Recovered, Abby returns to the pawn shop for weapons. Attaching an axe to the Hobo's shotgun and retrofitting the lawnmower into a shield, she arms a crowd to free the Hobo and bring down the Drake. She confronts the Drake, holding Ivan hostage; the Drake shoots and denounces him a disappointment. In the ensuing fight, Abby kills Grinder. Although the Drake severs Abby's hand with the lawnmower shield, she stabs him repeatedly with her exposed arm bone and incapacitates him. Rip tries to persuade Abby to be his partner, but the Hobo drives him off.
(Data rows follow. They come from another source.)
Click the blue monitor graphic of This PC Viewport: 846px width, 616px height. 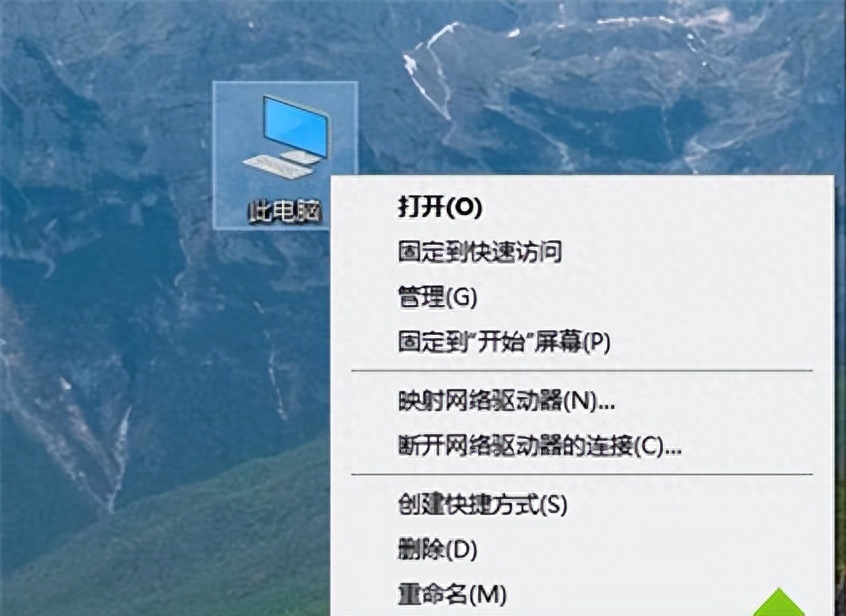tap(296, 126)

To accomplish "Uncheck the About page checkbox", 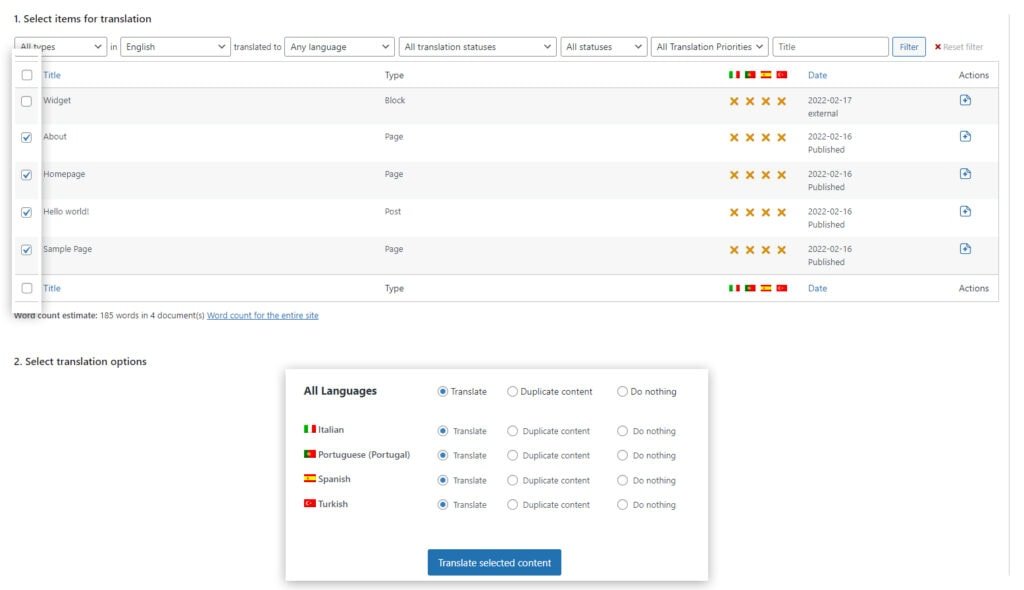I will coord(27,138).
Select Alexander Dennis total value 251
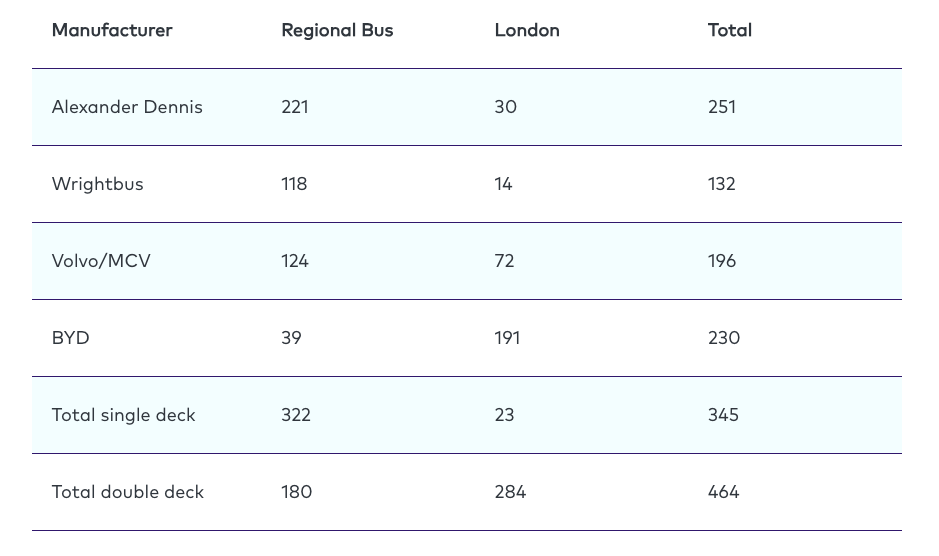Viewport: 939px width, 556px height. click(x=722, y=107)
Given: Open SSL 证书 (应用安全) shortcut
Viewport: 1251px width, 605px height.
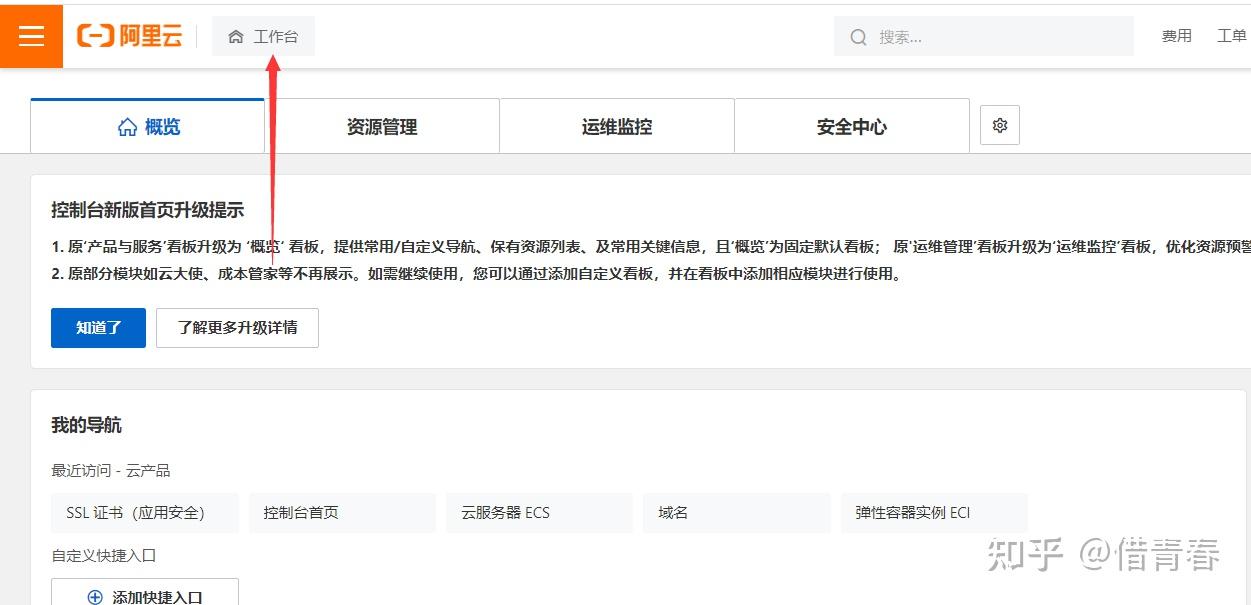Looking at the screenshot, I should click(145, 512).
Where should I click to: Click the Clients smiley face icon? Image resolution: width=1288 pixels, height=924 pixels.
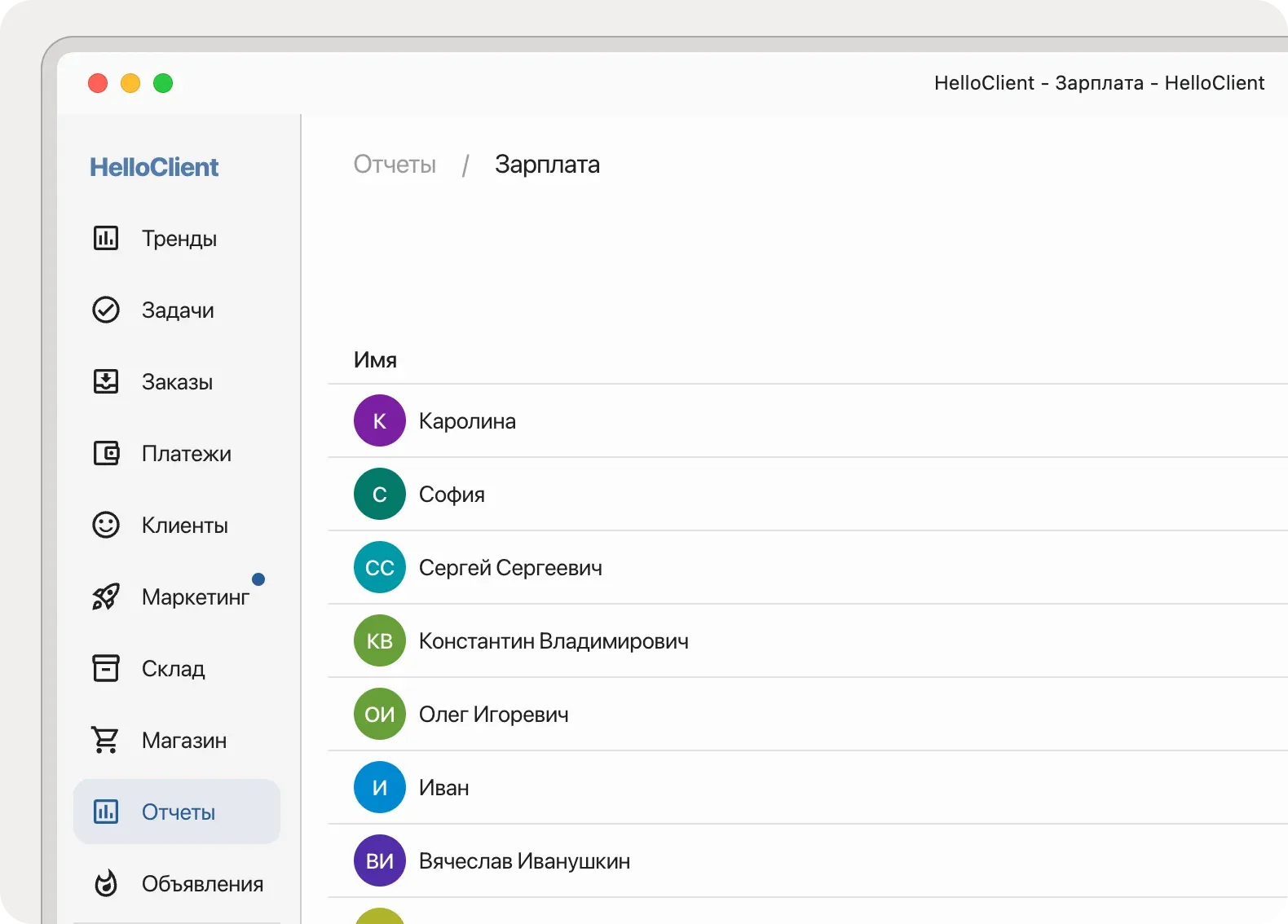pyautogui.click(x=106, y=525)
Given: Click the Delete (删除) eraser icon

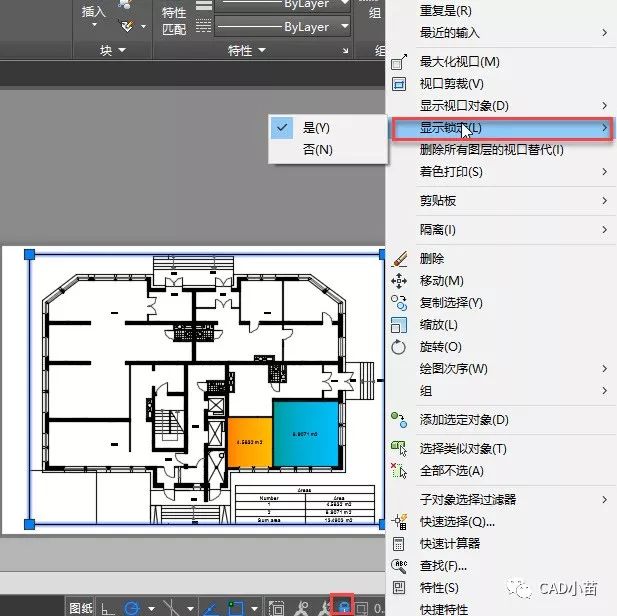Looking at the screenshot, I should coord(399,258).
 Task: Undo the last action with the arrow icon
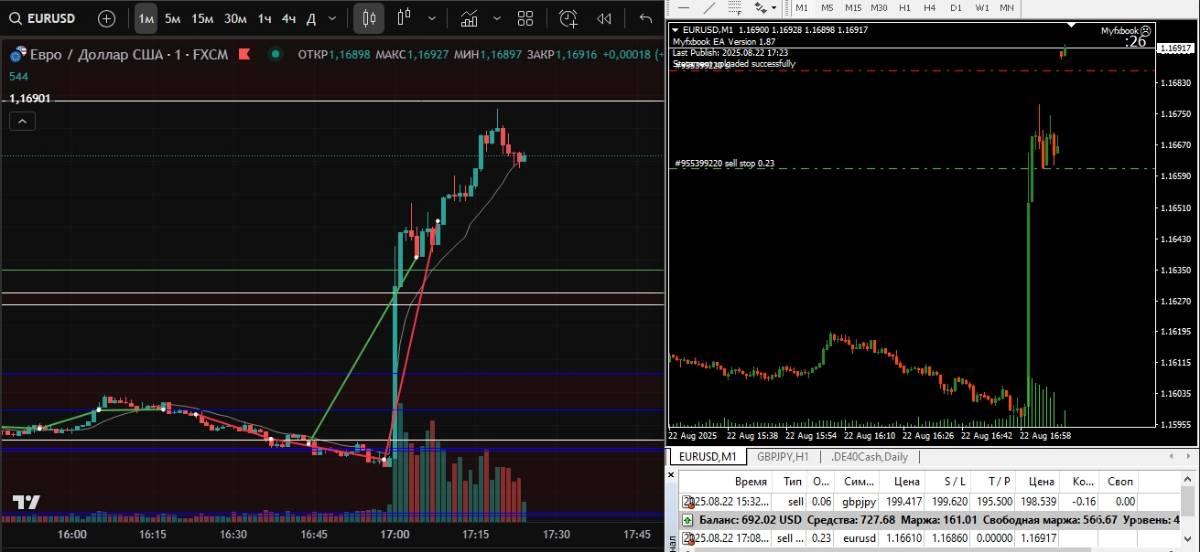click(x=646, y=18)
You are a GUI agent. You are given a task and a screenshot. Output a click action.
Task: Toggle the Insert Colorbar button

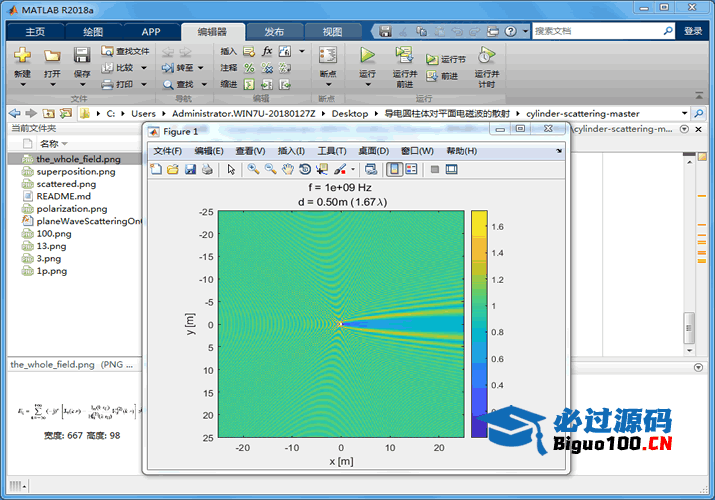[394, 170]
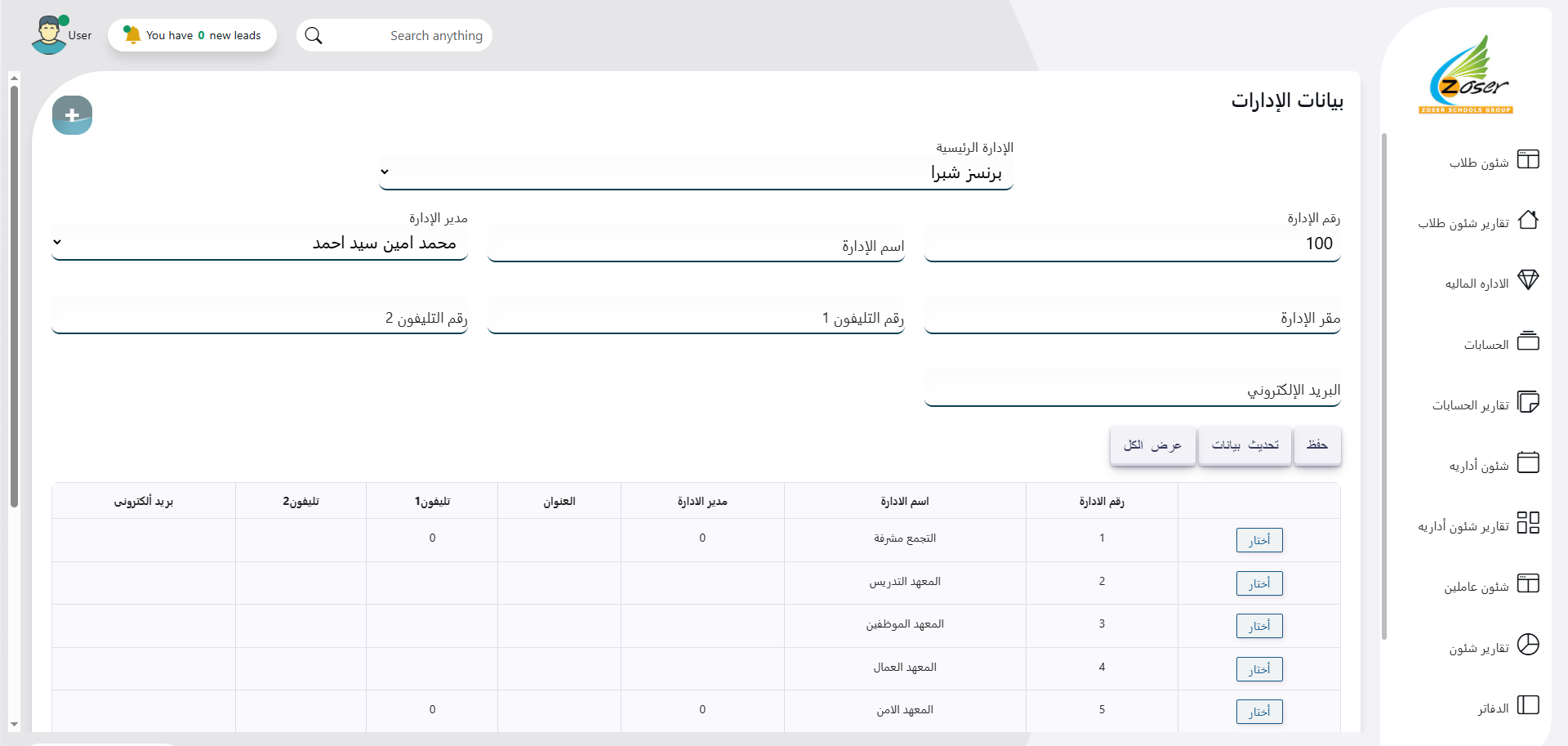1568x746 pixels.
Task: Click the عرض الكل button
Action: tap(1152, 445)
The townspeople, motivated by Abby's bravery, show up with their own weapons and proceed to aim them at the shocked police, who demand that they leave the area. Seeing that the police will kill the people they failed to protect against the criminals, the Hobo tells the Drake that on their upcoming ride to Hell "You're riding shotgun," and blows his head off. The police shoot the Hobo, and the people avenge him and turn their guns on the police. Both groups shoot each other, while the Hobo dies and Abby's screams are heard. The corrupt police are killed and the Drake's influence in the town comes to an end.

Alternative ending 
In an extended ending that was taken out from the final cut of the film, Abby's hand is replaced by a gatling-style shotgun as she becomes a new member of the Plague.

Cast 
 Rutger Hauer as The Hobo, a homeless man who becomes a vigilante after witnessing Hope Town's high crime rate and corrupt, ineffective police.
 Molly Dunsworth as Abby, a local prostitute who befriends the Hobo, she became at first horrified by his actions then after watching his bravery decides to help him.
 Brian Downey as "The Drake", a ruthless psychopathic crime lord of Hope Town, the father of Ivan and Slick. 
 Gregory Smith as "Slick", Drake's favorite son and Ivan's brother. Slick is a highly remorseless, sadistic, and cold killer. His father prefers him over Ivan due to his intelligence and leadership skills.
 Nick Bateman as Ivan, Drake's son and Slick's equally sadistic brother.
 Nick Bateman and Peter Simas as Rip and Grinder, known as The Plague two armored demons who seem to be contract killers with a hit list of historical and Biblical figures such as Abraham Lincoln and Jesus Christ.
 Robb Wells as Logan, Drake's brother and a traitor for hobos
 Jeremy Akerman as The Chief of Police
 David Brunt as Corrupt Police Officer
 Pasha Ebrahimi as The "Bumfights" director
 George Stroumboulopoulos as The News Anchor

Development 
Hobo with a Shotgun, directed by Jason Eisener, was initially a fake trailer made for an international contest to promote the release of Quentin Tarantino and Robert Rodriguez's double feature Grindhouse. It won the contest, and was screened in some areas of Canada as part of the actual release of Grindhouse. A feature-length version of Hobo With a Shotgun began principal photography in Halifax on April 19, 2010.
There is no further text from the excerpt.